» Metin
########

Kapitalist devletler, politikayı yabancı düşmanlığı üzerine kuran şoven partileri daha çok desteklemeye başladı. Faşizmin geçmiş suçlarından kalan çekingenlik yerini cüretkâr davetlere bıraktı. Parlamento merdivenlerine kırmızı halılar serildi. Almanya’da Afd yerel seçimlerde parladı. İspanya’da Vox yükselişte. Yunanistan’da Ispartalılar, Niki ve Elliniki Lisi sandalye sayısını arttırdı. Meloni ve İtalya’nın Kardeşleri iktidarda. Onu Fransa’da Le Pen takip ediyor. Portekiz’de Chega, İskandinav ülkelerinde neo faşist, ırkçı partiler kitle desteğini arttırıyor.
Sağın ya da “aşırı sağ” partilerin yükselişi Avrupa’nın tek yüzü değil. Grevler, emekçi eylemleri istikrarsız olsa da yükseliş eğiliminde. Hayat pahalılığı, ücret ve sosyal haklarda kesintiler, konut vb sorunlar başlıca sebepler. Tam da böyle olduğu için kitlelerin tepki adresini kapitalizmin üzerinden alıp yabancılara ve göçmen emekçilere yönlendiriyorlar. Burjuvaziden ve kapitalizmden bağımsız mücadeleci bir siyasal program ya da odak ortaya çıkmadıkça, salt ekonomik/sendikal eylemlerin bu gerici rüzgârı dağıtması zor. Öyle ki neo faşizm/şovenizm, şiddet kolu olan polis teşkilatları kadar sendikalara da sirayet etmeye başlıyor.

########

Kayıtlar:
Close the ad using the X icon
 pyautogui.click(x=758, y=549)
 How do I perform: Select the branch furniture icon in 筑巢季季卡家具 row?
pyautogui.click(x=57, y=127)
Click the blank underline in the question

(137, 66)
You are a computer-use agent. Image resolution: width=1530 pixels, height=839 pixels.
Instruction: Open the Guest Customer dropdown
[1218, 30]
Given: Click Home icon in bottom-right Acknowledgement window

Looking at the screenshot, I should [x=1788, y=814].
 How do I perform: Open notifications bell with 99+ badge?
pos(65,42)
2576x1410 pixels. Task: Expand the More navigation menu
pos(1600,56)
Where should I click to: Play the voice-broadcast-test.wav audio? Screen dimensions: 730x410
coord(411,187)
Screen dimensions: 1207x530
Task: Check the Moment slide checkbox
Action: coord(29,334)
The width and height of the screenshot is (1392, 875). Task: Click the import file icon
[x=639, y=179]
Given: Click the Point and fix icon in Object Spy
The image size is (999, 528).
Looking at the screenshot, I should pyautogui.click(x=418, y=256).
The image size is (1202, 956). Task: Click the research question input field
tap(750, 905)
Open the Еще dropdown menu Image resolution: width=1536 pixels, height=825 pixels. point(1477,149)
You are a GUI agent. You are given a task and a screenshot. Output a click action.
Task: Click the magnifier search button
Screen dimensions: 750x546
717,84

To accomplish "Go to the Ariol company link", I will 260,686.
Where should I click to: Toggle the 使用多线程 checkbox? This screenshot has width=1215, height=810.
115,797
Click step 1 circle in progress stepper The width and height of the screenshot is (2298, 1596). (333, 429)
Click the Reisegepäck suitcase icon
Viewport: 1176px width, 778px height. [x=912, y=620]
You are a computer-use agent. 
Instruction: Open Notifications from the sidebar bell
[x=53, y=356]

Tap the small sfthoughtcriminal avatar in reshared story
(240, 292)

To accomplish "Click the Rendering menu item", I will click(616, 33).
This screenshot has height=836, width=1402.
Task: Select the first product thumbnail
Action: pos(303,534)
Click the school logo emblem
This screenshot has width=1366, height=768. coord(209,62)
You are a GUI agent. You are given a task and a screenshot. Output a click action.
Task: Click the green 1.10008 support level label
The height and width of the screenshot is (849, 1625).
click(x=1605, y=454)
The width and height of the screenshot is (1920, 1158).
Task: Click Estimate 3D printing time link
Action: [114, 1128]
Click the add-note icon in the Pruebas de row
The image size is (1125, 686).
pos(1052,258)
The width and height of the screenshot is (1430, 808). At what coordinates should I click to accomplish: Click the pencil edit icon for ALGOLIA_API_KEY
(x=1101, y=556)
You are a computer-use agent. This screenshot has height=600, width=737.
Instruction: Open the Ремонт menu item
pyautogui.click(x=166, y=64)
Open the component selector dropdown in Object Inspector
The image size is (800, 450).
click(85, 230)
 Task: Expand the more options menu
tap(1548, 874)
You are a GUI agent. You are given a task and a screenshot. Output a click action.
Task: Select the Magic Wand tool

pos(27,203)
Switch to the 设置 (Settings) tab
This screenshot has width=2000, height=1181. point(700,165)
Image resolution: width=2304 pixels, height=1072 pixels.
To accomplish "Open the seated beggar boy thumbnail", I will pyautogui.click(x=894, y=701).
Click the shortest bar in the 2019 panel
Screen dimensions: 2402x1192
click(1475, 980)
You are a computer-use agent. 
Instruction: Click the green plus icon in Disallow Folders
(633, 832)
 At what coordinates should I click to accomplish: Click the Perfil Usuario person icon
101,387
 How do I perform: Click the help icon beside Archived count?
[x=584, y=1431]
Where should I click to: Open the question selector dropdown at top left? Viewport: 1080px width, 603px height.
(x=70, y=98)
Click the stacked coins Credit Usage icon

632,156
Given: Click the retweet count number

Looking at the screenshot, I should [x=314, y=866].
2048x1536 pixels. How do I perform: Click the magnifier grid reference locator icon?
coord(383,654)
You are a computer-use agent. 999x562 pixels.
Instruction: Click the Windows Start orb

########

» Görevler
**a)** Avrupa'da aşırı sağın yükselişini ele alan metinde “Sağın ya da” sözleriyle başlayan paragrafı, ana bilgilerini koruyarak madde listesi halinde yeniden yazın.
**b)** Avrupa'da aşırı sağın yükselişini ele alan metni kaldığı yerden sürdürün.
Kayıtlar, metinden ayrı bir malzemedir.

» Görev Yanıtları
**a)**
- Avrupa'da yalnızca sağ ya da “aşırı sağ” partiler yükselmiyor. Grevler ve emekçi eylemleri de istikrarsız olsa da artma eğiliminde.
- Başlıca sebepler hayat pahalılığı, ücret ve sosyal haklardaki kesintiler ve konut gibi sorunlardır.
- Bu yüzden kitlelerin tepkisi kapitalizmden uzaklaştırılıp yabancılara ve göçmen emekçilere yöneltiliyor.
- Burjuvaziden ve kapitalizmden bağımsız, mücadeleci bir siyasal program ya da odak ortaya çıkmadıkça, salt ekonomik ya da sendikal eylemlerin bu gerici rüzgârı dağıtması zor.
- Neo faşizm ve şovenizm, şiddet kolu olan polis teşkilatlarının yanı sıra sendikalara da sirayet etmeye başlıyor.

**b)**
İroniktir: 20’nci yüzyılın en kapsamlı ve somutlaşmış mülteci hakları 1951 yılında Cenevre’de (Avrupa’da faşizmin yenilgisinden sonra) imzalandı. Sosyalist SSCB taraf devletlerdendi ve kazanımların teminatıydı. Faşizmi ezerek inşa edilmiş olan mülteci hakları bugün delik deşik edilmiş durumda. Ve buradan şimdi yeniden faşizm ya da neo faşizm palazlandırılıyor.
Peki, Avrupa “sol”u, sosyal demokratları ne yapıyor? Göçmen düşmanlığına sessiz kalıyorlar. Yetmiyor, mülteci düşmanlığını onaylıyorlar. AB Yeni Göç ve İltica Planı’na dair yapılan protokol oylaması en çarpıcı örnek. Öyle ki, sosyal demokrat partiler ve Yeşiller göçmen düşmanı yasalara destek vermekten geri durmadılar. İzahatları manidar; “Aşırı sağ partileri durdurmak için”! İngiltere’de iktidardaki sağ muhafazakâr parti bunu daha net söyledi ve İçişleri Bakanı “Bir sonraki seçimi almak için İngiltere-Ruanda planını uygulamaya geçirmek zorundayız” dedi. Yani yakaladıkları göçmenleri para karşılığında Ruanda’ya deport edecekler. Kısacası, göçmenlere kim daha sert savaş açarsa iktidara yürüyeceğini ya da iktidarda kalacağını düşünüyor. Avrupa’nın sosyal demokratları (ve peşine takılanları) da bu yarışta hızla sağa entegre oluyorlar.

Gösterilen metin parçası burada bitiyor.